Cuartel de dragones, de Ion Negoițescu (Fulgencio Pimentel) Traducción de Doina Fagadaru y Alfonso Martínez Galilea | por Juan Jiménez García
Hay en Cuartel de dragones, suerte de memorias interrumpidas de Ion Negoițescu, el ritmo vertiginoso ya no de la vida, que también, sino de la vida tropezando con el hombre y el hombre tropezando con la historia. Podría ser una cuestión de vértigo, de feliz vértigo. Del vértigo de descubrir cada día que uno está vivo y que todo está por descubrir: el amor, el sexo, la escritura, la familia y algunas cosas más abstractas pero siempre de moda, como el nacionalismo, las patrias, las banderas, los otros (siempre hay otros, siempre). Esa Europa nuestra, siempre llena de abismos, de acantilados desde los que saltar a las mismas aguas, a los mismos fangos. Las memorias, decía, se interrumpen en ese instante del salto. Asistimos a los ejercicios de preparación. Llega hasta el año 41 y todo queda atrás. En sus páginas. Infancia, adolescencia, primera juventud.
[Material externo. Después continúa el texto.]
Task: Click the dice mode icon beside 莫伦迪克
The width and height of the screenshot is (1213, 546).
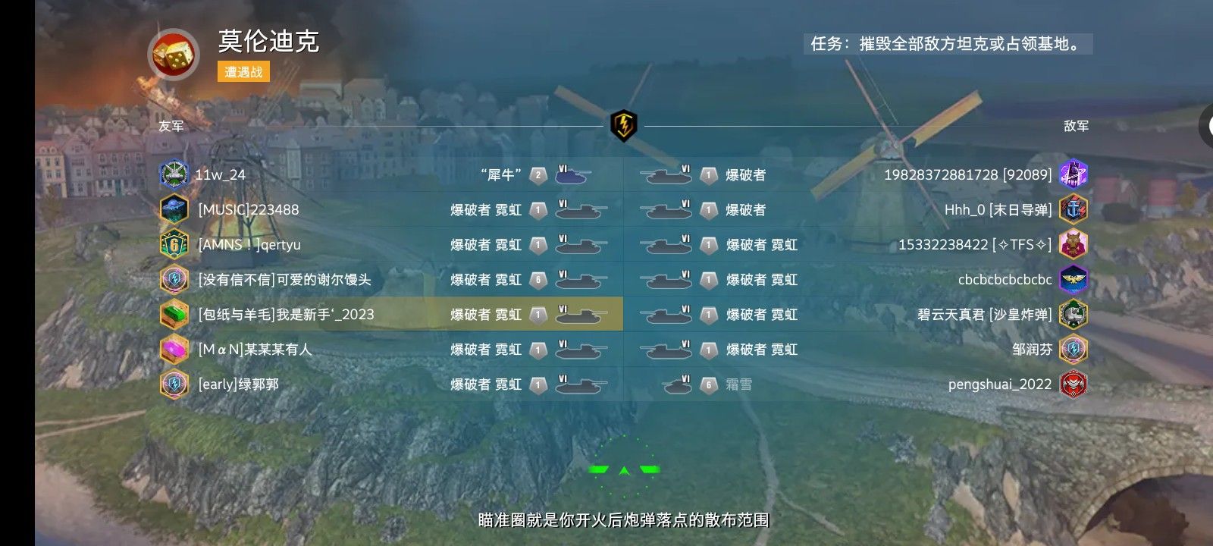Action: 174,55
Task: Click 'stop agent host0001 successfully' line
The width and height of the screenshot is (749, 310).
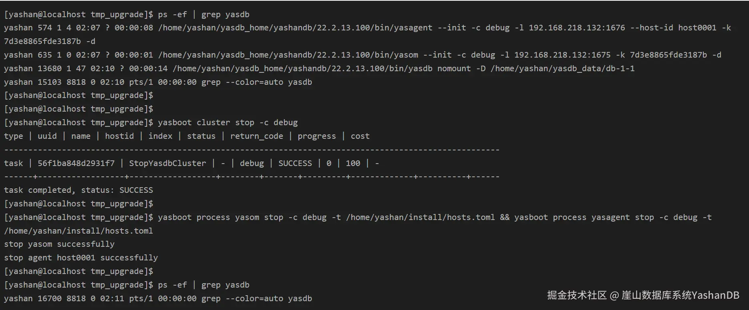Action: (81, 258)
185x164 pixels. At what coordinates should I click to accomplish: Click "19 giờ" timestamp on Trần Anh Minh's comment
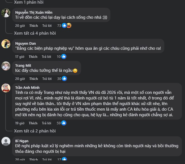(x=20, y=123)
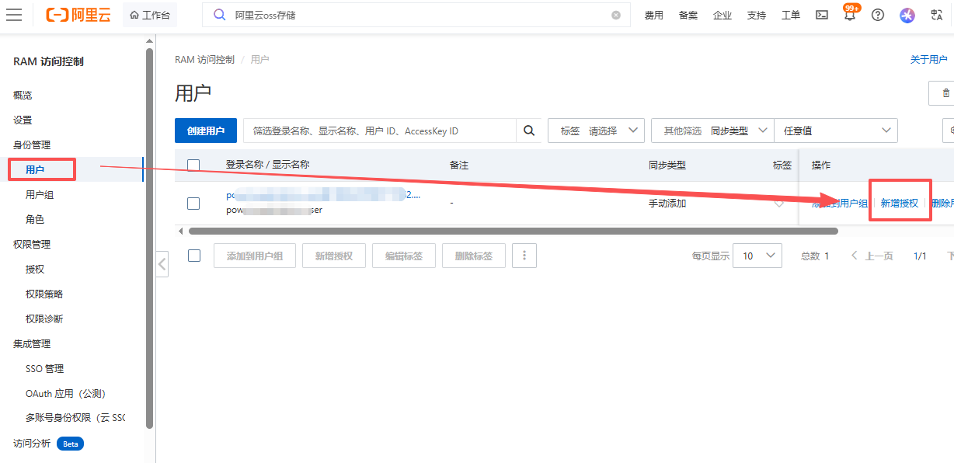The width and height of the screenshot is (954, 463).
Task: Open the 标签 请选择 dropdown
Action: click(596, 131)
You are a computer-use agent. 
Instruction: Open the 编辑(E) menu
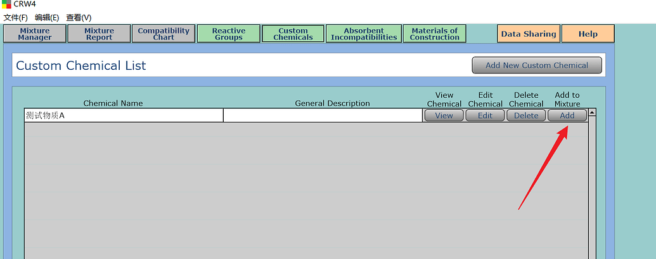click(47, 18)
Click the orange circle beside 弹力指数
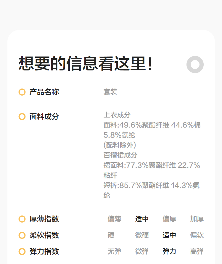 [22, 252]
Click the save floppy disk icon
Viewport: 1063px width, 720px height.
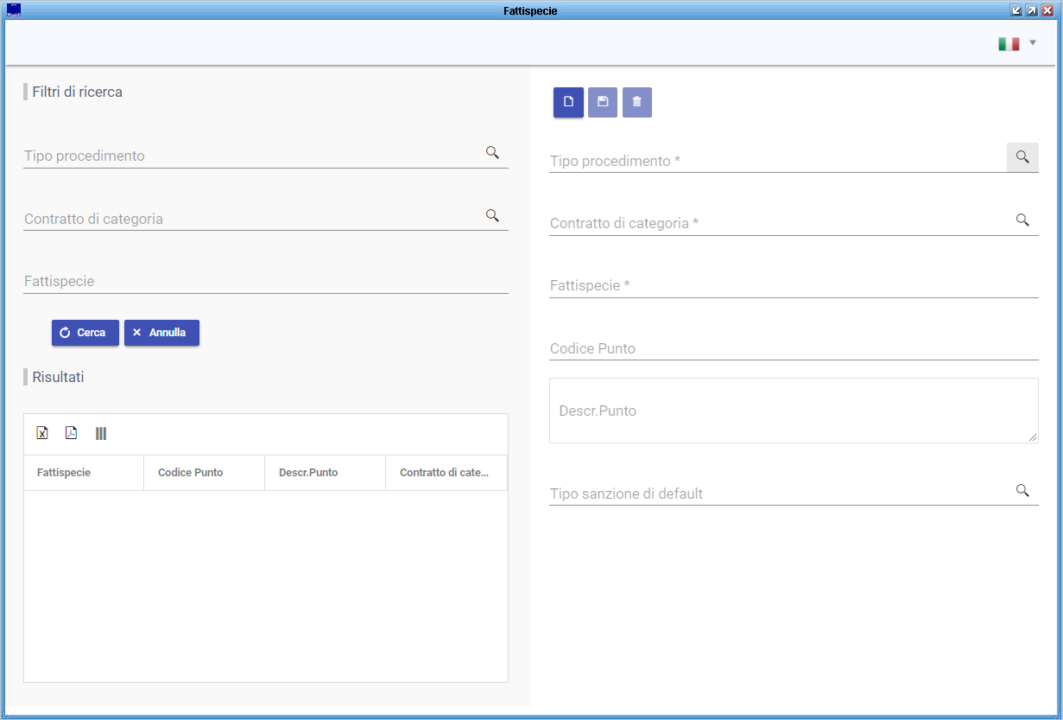pos(603,102)
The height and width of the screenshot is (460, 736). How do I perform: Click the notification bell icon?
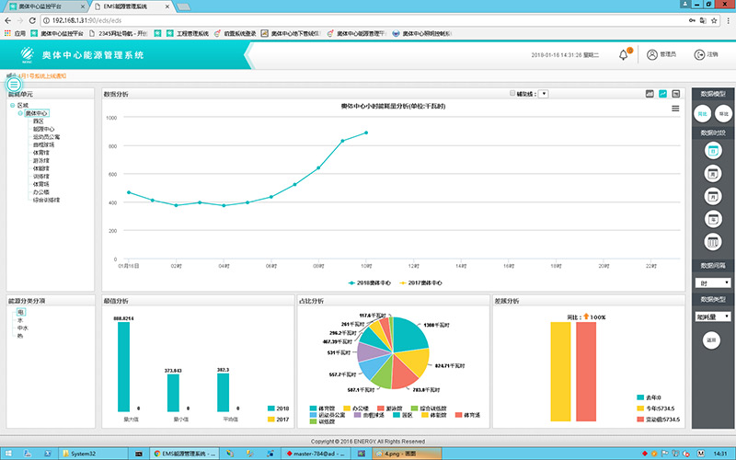point(623,55)
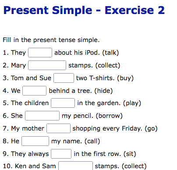Select the blank field for Mary's stamps sentence
The height and width of the screenshot is (170, 177).
47,65
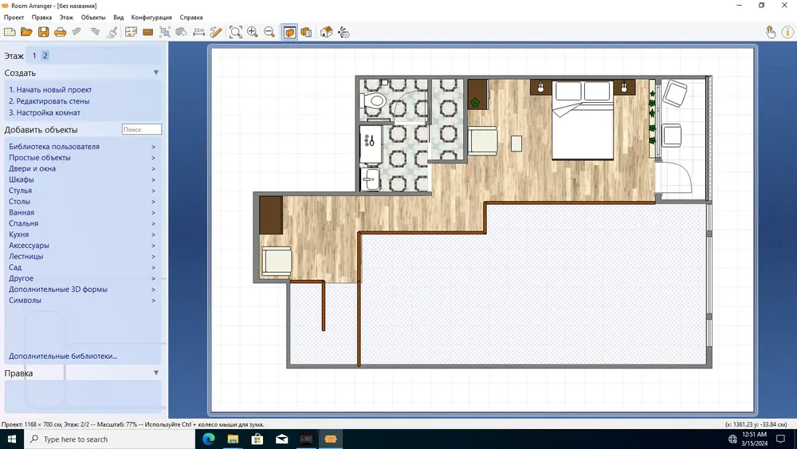Switch to floor 1 tab
Viewport: 797px width, 449px height.
click(x=34, y=56)
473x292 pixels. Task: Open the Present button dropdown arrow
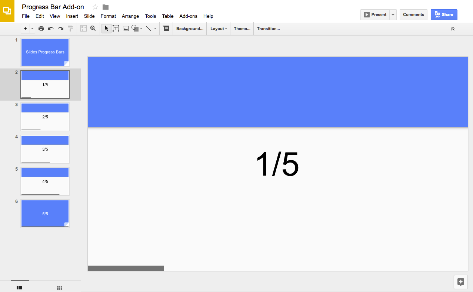pyautogui.click(x=393, y=14)
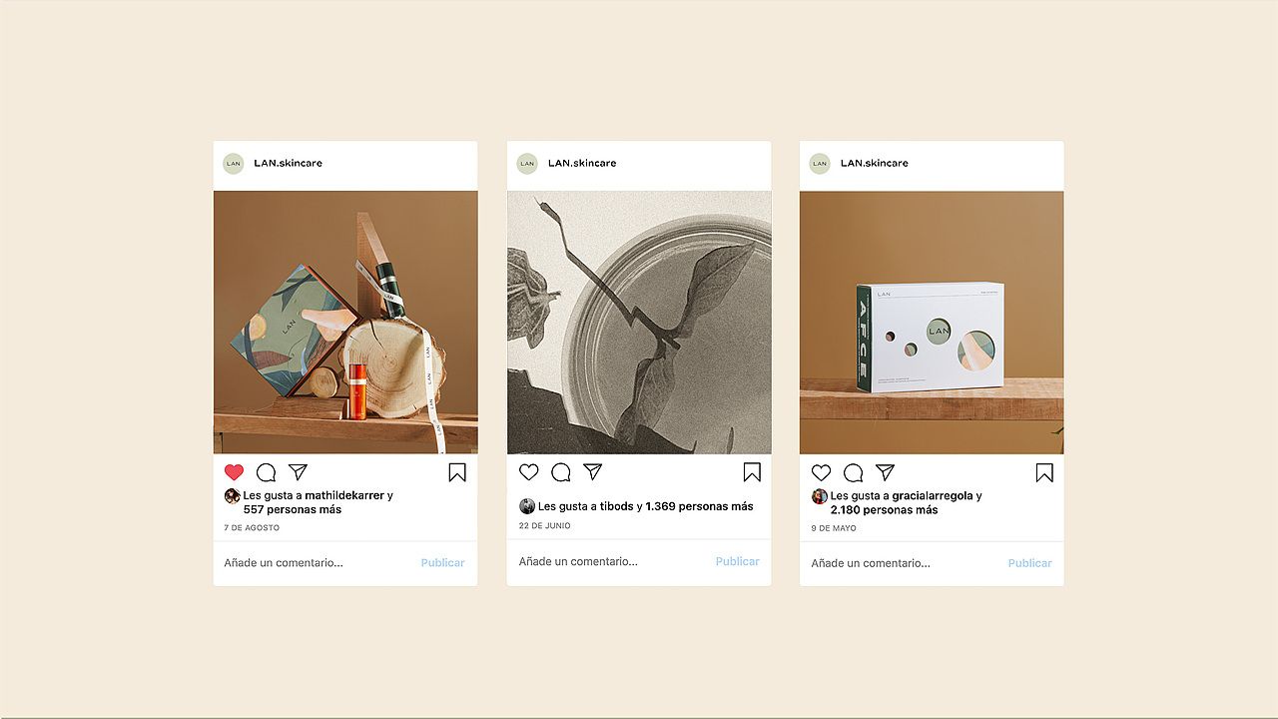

Ion Negoițescu nace en una familia acomodada. Su padre es un oficial del ejército rumano de La Gran Rumanía, ese instante de confluencias en el que el país, cogiendo un poco de todos lados, incluidos los restos de la Hungría imperial, amplia su territorio hasta unos límites que ya solo irán menguando, de tragedia en tragedia. Su madre es una madre de su tiempo en una burguesía de su tiempo. En las ramas del árbol familiar, crecen todo tipo de frutos, desde protopopes a ocasionales visitantes de clínicas psiquiátricas. Su vida discurrirá tranquilamente entre los libros y el descubrimiento de su homosexualidad (en fin, de su sexualidad, porque tampoco pensaba estar haciendo nada particularmente extraño, pese a los rumores que escuchaba sobre esa enfermedad). Ahí acaban todos sus intereses. El resto son traumas, pequeños fracasos, pequeñas victorias. Ya tendrá ocasión de fracasar y vencer a lo grande. El futuro está allá a lo lejos. Muy lejos.
En sus recuerdos, rara vez hay fechas concretas o edades precisas. Todo forma parte de un magma, de una materia, de un espíritu que va alimentando con voracidad. Tienen la misma importancia sus escarceos amorosos en el cine con desconocidos que el descubrimiento de la literatura. Y, aunque están permanentemente presentes, como la presencia de una amenaza (pero también de una promesa de algo mejor, no nos equivoquemos), los legionarios ultraderechistas rumanos que la pérdida de Cluj, su ciudad, y la posterior huída. Grupo comparable a los fascistas italianos, los legionarios y su brazo armado, la Cruz de Hierro, marcaron no solo su tiempo (con un Hitler que ya estaba ahí, pero que se inclinaba más por un dictador clásico como Antonescu) sino también a la intelectualidad más brillante. Gente como Mircea Eliarde o Emil Cioran fueron fervientes partidarios de un grupo que por crueldad no tenía nada que envidiar a sus homólogos de otros países.
Entre todo esto (brillantemente iluminado por los ensayos que acompañan la edición de Fulgencio Pimentel) la prosa del escritor, como impregnada fuertemente por aquellos años, se lanza a una velocidad de vértigo en la reconstrucción de lugares y encuentros, de afectos y desafectos. Como un largo monólogo, como una cantata para muchas voces que se encuentran en una sola, una cantata para esos días desaparecidos, pero aún presentes, días del joven escritor como cachorro. De Rumanía como síntoma y enfermedad.